Tenci – Jess Shoman on Their New Album “A Swollen River, A Well Overflowing”
Following Your Voice
Dec 02, 2022 Web Exclusive Photography by Henry Jordan Smith
If you listen to Chicago band Tenci’s debut album, My Heart Is An Open Field, or their just released follow-up, A Swollen River, A Well Overflowing (on Keeled Scales), the first thing you are likely to notice is Jess Shoman’s voice. Indie rock is certainly open to unorthodox vocal approaches, but few sing as freely as they do. Whether softly cooing a lullaby inspired by a children’s book cover on “Great Big Elephant,” or soaring, diving, and strafing on the improvisational, “Be,” Shoman goes where they please. “I feel like singing is the truest form of what my spirit wants to say,” Shoman (who uses they/them pronouns) explains. “When I’m singing I have complete freedom and none of it can really be wrong. It feels good just to shake my voice around.”
The oldest of three siblings, Shoman grew up in the suburbs about 20 miles north of Chicago. Raised by a single mother, who was raised by a single mother herself, Shoman has a special connection with their grandmother. So much so that the band’s name was directly derived from the same grandmother, Hortencia, who immigrated from Belize, children in tow. “My grandmother is a very strong and resilient person. She basically raised me because my own mom, as a single mother, had to work,” Shoman shares. “My grandmother watched a lot of Spanish novelas and the music is very romantic and dramatic. She would sing [songs from those shows] and had a really lovely vibrato. I don’t know if that’s where I got that from, but I’m definitely drawn to it.”
Shoman explains that songs from the band’s first album came about through the process of therapy and provided a release for them. “I had a big release which felt awesome, but then I felt like an empty shell of myself. So for this album, I really wanted to write songs that filled me back up, that even if not perfectly joyous, they have gentle reminders of what that can be,” Shoman says.

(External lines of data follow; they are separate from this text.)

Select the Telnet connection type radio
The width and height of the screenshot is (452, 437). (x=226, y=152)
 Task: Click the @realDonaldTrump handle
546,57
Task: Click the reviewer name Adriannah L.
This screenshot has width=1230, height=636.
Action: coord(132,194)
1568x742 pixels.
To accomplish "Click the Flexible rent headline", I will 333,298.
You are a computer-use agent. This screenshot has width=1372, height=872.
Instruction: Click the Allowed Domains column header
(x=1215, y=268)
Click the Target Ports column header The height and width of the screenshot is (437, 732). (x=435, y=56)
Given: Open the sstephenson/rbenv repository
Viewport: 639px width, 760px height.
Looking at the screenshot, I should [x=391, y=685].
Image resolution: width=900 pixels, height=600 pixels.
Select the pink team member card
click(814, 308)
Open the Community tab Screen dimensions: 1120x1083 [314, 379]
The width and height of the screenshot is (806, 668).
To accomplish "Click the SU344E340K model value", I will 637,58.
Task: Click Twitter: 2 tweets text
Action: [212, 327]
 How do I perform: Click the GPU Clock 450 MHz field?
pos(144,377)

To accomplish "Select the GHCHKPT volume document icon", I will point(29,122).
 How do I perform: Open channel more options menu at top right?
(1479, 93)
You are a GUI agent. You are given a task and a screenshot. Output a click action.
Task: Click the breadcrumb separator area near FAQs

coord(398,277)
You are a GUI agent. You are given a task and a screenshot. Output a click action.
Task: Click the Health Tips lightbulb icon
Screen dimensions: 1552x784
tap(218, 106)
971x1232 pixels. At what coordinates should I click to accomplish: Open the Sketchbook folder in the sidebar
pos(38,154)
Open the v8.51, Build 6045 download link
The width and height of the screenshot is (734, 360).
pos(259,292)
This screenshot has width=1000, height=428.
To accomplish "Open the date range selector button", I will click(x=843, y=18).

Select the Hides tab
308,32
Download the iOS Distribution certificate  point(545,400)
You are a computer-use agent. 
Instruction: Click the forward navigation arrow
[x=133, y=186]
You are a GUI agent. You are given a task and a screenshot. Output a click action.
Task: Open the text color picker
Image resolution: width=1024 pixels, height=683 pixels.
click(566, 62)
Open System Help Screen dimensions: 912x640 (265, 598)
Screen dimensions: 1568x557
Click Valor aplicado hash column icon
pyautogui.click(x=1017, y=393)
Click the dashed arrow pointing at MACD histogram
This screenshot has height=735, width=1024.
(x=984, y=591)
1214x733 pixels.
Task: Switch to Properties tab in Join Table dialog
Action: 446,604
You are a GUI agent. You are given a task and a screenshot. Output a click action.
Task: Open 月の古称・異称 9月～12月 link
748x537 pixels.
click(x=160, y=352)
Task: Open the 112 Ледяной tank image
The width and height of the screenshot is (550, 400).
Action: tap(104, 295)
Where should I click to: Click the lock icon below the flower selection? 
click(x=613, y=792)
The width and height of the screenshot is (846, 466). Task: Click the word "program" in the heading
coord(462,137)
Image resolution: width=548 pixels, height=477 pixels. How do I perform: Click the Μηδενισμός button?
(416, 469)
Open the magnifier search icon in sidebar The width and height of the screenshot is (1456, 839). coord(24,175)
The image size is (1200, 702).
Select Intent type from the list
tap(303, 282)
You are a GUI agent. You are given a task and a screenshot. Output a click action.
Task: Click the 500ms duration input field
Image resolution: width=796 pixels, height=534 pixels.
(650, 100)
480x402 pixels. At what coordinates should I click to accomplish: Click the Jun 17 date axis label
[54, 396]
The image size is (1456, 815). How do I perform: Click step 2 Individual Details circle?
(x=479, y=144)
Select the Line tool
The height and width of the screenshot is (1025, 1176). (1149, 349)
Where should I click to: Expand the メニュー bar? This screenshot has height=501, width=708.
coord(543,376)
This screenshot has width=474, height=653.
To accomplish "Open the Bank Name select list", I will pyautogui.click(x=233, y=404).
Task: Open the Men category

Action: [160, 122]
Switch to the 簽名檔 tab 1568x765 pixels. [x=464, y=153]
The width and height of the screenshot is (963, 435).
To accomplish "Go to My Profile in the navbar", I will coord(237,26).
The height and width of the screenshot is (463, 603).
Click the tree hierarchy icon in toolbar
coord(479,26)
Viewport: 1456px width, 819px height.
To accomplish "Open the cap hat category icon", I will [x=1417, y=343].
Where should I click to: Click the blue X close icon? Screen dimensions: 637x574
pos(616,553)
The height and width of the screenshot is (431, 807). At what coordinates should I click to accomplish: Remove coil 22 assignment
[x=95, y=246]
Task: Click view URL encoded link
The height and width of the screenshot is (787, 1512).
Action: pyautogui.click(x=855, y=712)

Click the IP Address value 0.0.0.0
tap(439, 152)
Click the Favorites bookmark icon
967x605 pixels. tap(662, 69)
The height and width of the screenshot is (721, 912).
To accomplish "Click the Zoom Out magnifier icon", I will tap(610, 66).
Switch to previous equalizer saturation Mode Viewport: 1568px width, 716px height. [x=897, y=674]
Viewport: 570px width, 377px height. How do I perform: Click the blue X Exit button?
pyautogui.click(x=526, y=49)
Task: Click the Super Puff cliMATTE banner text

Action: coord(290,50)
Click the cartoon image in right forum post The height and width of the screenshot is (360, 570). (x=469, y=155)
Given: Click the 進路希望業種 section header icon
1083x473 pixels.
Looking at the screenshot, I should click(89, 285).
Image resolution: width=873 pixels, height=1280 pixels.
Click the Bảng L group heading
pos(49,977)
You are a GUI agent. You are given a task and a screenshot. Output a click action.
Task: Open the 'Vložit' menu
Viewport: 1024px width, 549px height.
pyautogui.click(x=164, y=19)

Certainly a good portion of the songs convey a joyful exuberance, with “Sharp Wheel” standing out as a particularly sunny one. “That song came from when I had just moved in with my partner and I wrote my first love song even though it might not come off that way. I was doubting that I could even have someone in my life and it’s just a reminder that you deserve goodness and good things,” Shoman says.
Having previously toured in support of bands like Hop Along and Squirrel Flower, Tenci is taking their own headlining show on the road in pretty unusual fashion. Rather than tour with a set opener, Shoman has been lining up a different band in each city. “When we’ve had some off days on tour as support we’ve tried to line up [some local shows] and those were always the most fun. You’re getting a good look into the community,” Shoman says. “It took a lot of digging to find local bands, which is also a lot of fun because I got to discover a lot of new music. But it’s a bit hard.”
Tenci are carving out a name for themselves by taking unconventional approaches in their song craft and to how things are done in general. Shoman concludes, in part speaking to their self-taught roots, “I feel like I don’t have a choice sometimes, because I don’t know how to do things in the way everyone else does it.”